- _Exercise inputs_
....................

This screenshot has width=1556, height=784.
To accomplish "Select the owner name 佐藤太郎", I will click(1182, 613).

....................

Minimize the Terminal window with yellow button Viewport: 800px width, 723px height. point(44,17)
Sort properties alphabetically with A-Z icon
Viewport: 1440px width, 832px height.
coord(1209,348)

....................

- _Task to complete_
Output as a numbered list the material from the line containing "This screenshot has width=1556, height=784." through the line containing "will click(1182, 613).", both included, leaving out any blank lines.

- _Written reply_
1. This screenshot has width=1556, height=784.
2. To accomplish "Select the owner name 佐藤太郎", I will click(1182, 613).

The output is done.